On the line zeigt sich Temperaturdrift ohne Vorwarnung. Sie äußert sich in Linienbreitenvariationen, Photoresist, das nach dem Softbake nicht haftet, und Ausschuss, der direkt im Tagesbericht landet. In der Waferfertigung und -verpackung ist das thermische Budget eine harte Grenze – daran gibt es nichts zu verhandeln.
Deshalb haben wir das Oxford Instruments Heizelement für die reale Welt in der Fertigung entwickelt. Es ist eine kompakte, Reinraum-kompatible Wärmequelle, ausgelegt für Lithografie-Backschritte und für Prozesswiederholbarkeit, auf die Verlass ist.
Was unter der Haube wirklich zählt
Wir setzen auf Kurzwellige Infrarot-(SWIR)-Quarzheizung – schnelle Reaktion, präzise Steuerung – so erreicht die Wafer-Uniformität ±0,1°C über die aktive Fläche. Das Element ist für den Betrieb im Reinraum der Klassen 1–100 ausgelegt, mit geringer Ausgasung und ohne Partikelbildung bei normalem Gebrauch, sodass Partikelzählwerte nicht zum limitierenden Faktor werden.

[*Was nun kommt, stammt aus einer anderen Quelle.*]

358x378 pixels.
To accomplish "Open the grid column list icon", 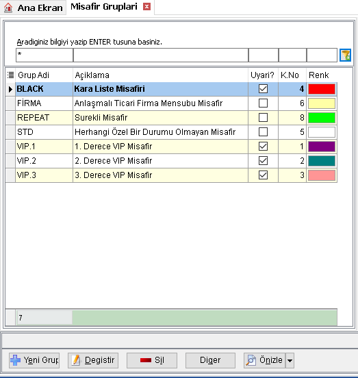I will 10,75.
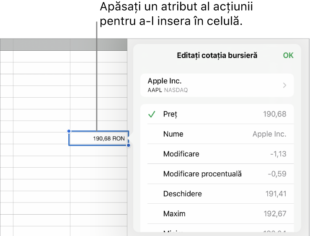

Die Leistungsdichte ist auf die thermischen Lasten von Wafer und Substrat abgestimmt, und die Schnittstelle ist für stabile Montage und reproduzierbaren thermischen Kontakt konzipiert. Praktisch bedeutet das eine lange Lebensdauer – Einheiten laufen routinemäßig mehr als 5.000 Stunden mit minimalem Ausgangsdrift, was weniger Ersatzteile und weniger Zeit für Wartungsfenster bedeutet.
Warum das dort funktioniert, wo der Prozess abläuft
Bei der Photoresist-Verarbeitung sind konstante Softbake- und Hardbake-Temperaturen entscheidend für die Kontrolle der kritischen Dimensionen und für weniger Nacharbeit. Die schnell ansprechende Heizung ermöglicht kürzere thermische Rampen, wodurch die Zykluszeit reduziert werden kann, ohne die Profilstabilität zu beeinträchtigen.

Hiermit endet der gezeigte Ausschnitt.